Along the lines of this scholarly tradition, Amila Kasumović, in her contribution to this thematic section, reflects on the Habsburg archival documents in the state archive in Bosnia and Herzegovina. She assesses two major Habsburg fonds, those of the Provincial Government in Sarajevo and those of the Joint Ministry of Finance, and uses the label “colonial” to trace the knowledge management of the archive. The Habsburg imperial legacy conditioned not only the way in which knowledge about its imperial subjects in Southeastern Europe was indexed and structured, but also how “proper” history-writing was defined for a very long time. As Kasumović illustrates, the (imperial) state’s ordering of social and political realities highlighted certain contexts and social groups, while silencing others. This then has been a forceful imperative in historiography, where, to this day, major topics remain political and (male) military history.

Kasumović reflects on ways to treat subaltern and marginalized groups as analytical categories in their own right, thereby linking her research to colonial studies that have posed similar questions (Chatterjee and Ghosh 2002; Cederlöf 2019). She explicates how, for example, groups such as the Romani people, female prisoners, or prostitutes, are present in the archives, allowing their history to be written despite numerous methodological difficulties. Her practice of reading the Habsburg imperial archive has broader implications for the polyphony of voices to be found in any state or imperial archive, much as they were all shaped and managed according to specific colonial and imperial biases and served to secure the political entity’s rule, and even reflected (often unfulfilled) imaginaries of imperial and colonial superiority (Richards 1993).

However, numerous files, such as surveys, local reports, private correspondences with day-to-day reflections on events, offer panoramas of other social realities (Cederlöf 2019, 21): The imperial/colonial archive cannot be reduced to the single perspective of the imperial/colonial state. Approaches to such archives need to be freed of their statal lens, and instead focus on the diversity of voices present, often concealed, in the administrative settings that generated and shaped the archive in the first place (Morton and Newbury 2020). One question that remains open is what it means that Southeastern Europe, in contrast to overseas colonies, was characterized by its geographical vicinity to the imperial centers (Ottoman, Habsburg) that governed it. Did this have an impact on the very archiving practice of the imperial states?

Going beyond Textuality: Photographic Archives in Southeastern Europe

In contrast to other (mostly written) archival records, photographic documentation tends to be very fragmentary, and Southeastern Europe is no exception. One reason why the visual legacy of the 19th and 20th centuries in Southeastern Europe is still underresearched is certainly the fact that their accumulation processes have only been institutionalized to a very limited extent.

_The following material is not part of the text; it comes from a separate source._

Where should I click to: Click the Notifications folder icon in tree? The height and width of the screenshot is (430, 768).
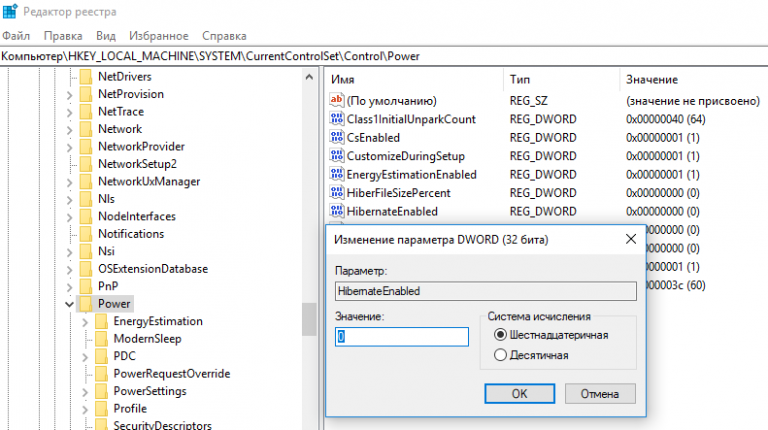85,233
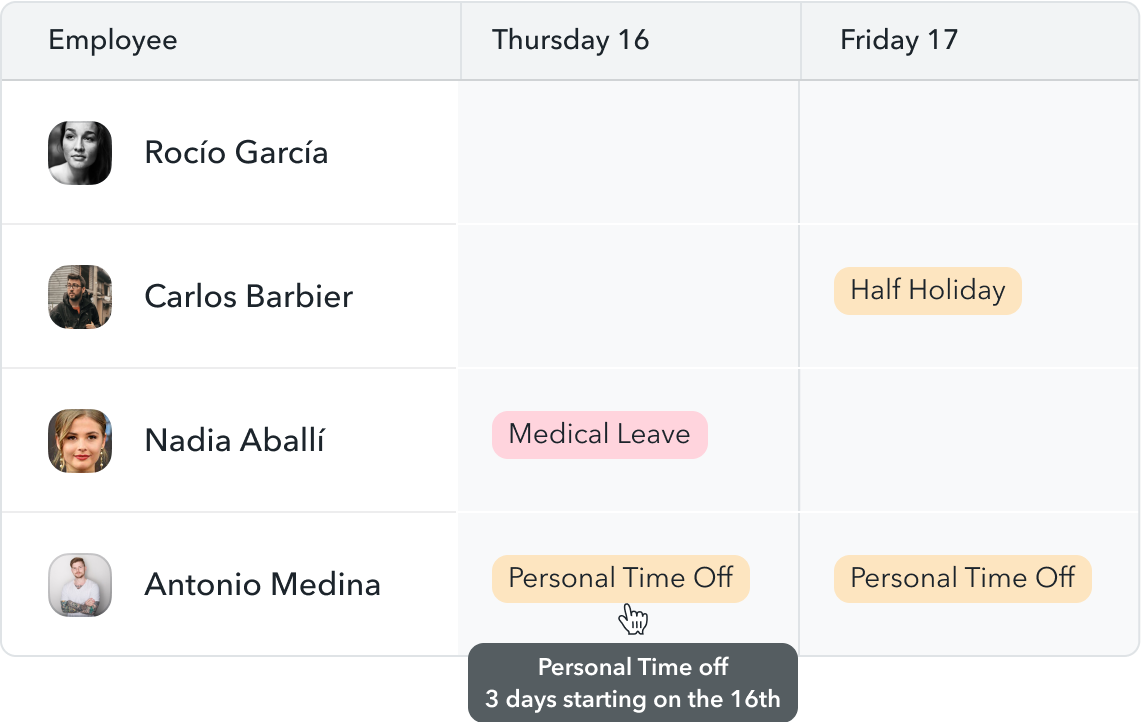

The region’s sustained migration history adds further to the wide dispersion of photographs, both in the region and across multiple diasporas. Moreover, the turbulent postcommunist transition—of both the Yugoslav successor states and Albania—has meant important photographic collections (both private and institutional) have been subject to deterioration and loss. Others have ended up on the black market and/or in private collections abroad.

Nevertheless, the potential of photographic archives for engaging with the past cannot be overemphasized. They open up an archival terrain that sheds light on segments of societies and life of which there is otherwise very limited evidence in official government archives. In this issue, Gilles de Rapper introduces alternative archival spaces in the form of photographic archives. He examines visual deposits in and of socialist Albania as complex historical documents in order to transcend the focus on the textuality of archives and critically (re)examine Albania’s socialist past. At the same time, he remains cautious not to prematurely interpret photographs as testimonies of alternate social realities, beyond the scope of the state. In Albania, the close connection between ideology, state politics, and photography as a medium deprived photographs of almost all traces of daily life and instead meant they served as a vehicle for the state’s intrusion into people’s private spheres. Admittedly, this might be, at least in its intensity, a particularity of the Albanian communist regime and the rigid control that characterized it. At the same time he argues for the diversity of intentions, usages, and modes of production of photographs and warns against subsuming the visual material under the category of “propaganda photographs”. He juxtaposes Albania’s state-managed and largely supervised photographic production stored in archives with that found in multiple other institutional settings across Albania, including photography for ethnographic purposes.

Indeed, ethnographic works offer important frames within which photographs have been accumulated, which now inhabit archival spaces. From the 19th century onwards, both domestic and foreign ethnographers have documented Southeastern Europe also through the camera lens, stimulating, among other things, the creation of numerous photographic collections. The Gazi Husref-Beg Library holds a photographic collection entitled “Old Sarajevo”, which depicts the daily life of the public, especially the street life of the city, in the late 19th century (Šurković 2014). Another collection is the Photographic Archive Southeastern Europe, a collaborative endeavor between the Universities of Graz and Basel and more than two dozen partner institutions in the region, which represents probably one of the most important collections of materials visualizing aspects such as everyday and family life, gender relations, and the body in Southeastern Europe, covering different epochs.[6]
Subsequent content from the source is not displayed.